Che ti spiega concetti che già conosci.
Che, quando alzi un po’ la voce, ti fa pesare che non “stai usando il tono giusto”.
Che si aspetta da te eleganza e misura, anche quando lui stesso non le pratica.
Non è una questione di cultura.
La cultura da sola non disinnesca certi meccanismi. A volte li maschera meglio.
Anzi, con gli uomini “giusti”, quelli brillanti, socialmente ben introdotti, il paradosso è proprio questo:
ti ritrovi a dover stare ancora più attenta, perché il loro modo di esercitare superiorità è sottile.
E spesso non lo si può nemmeno nominare, senza rischiare di passare per quella che “esagera”, che “vede il maschilismo ovunque”, che “non sa stare al gioco”.
Il risultato è che le donne si auto-censurano.
Non dicono sempre quello che pensano.
Non usano i toni che userebbero con piena libertà.
Non si permettono il lusso (sì, è un lusso) di dire le cose male, ogni tanto.
Di arrabbiarsi, di sbagliare, di essere imperfette senza dover poi aggiustare, ricucire, giustificarsi.
Perché il maschio brillante spesso si concede tutto.
Anche di dire cose orribili, male, pubblicamente o privatamente, perché “è fatto così”.
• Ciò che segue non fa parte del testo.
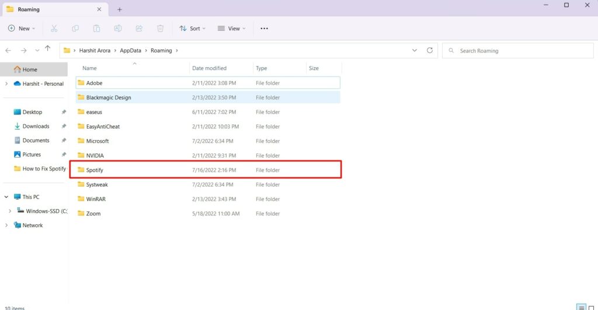
Task: Click the Cut scissors icon
Action: pyautogui.click(x=54, y=28)
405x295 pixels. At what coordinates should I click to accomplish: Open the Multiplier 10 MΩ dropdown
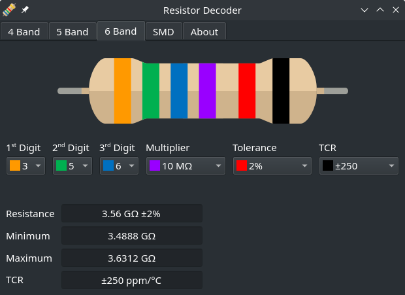tap(186, 166)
Alla donna, invece, si chiede controllo, misura, grazia. Sempre.
Ecco, credo che finché non ci sarà per tutti (donne comprese) il diritto pieno all’imperfezione, non parleremo mai davvero di rispetto.
Non basta poter parlare.
Bisogna poter parlare con la stessa libertà, con la stessa umanità che concediamo agli uomini.
Anche quelli che sanno citare Seneca e poi, alla fine, ti spiegano perché “devi stare al tuo posto”.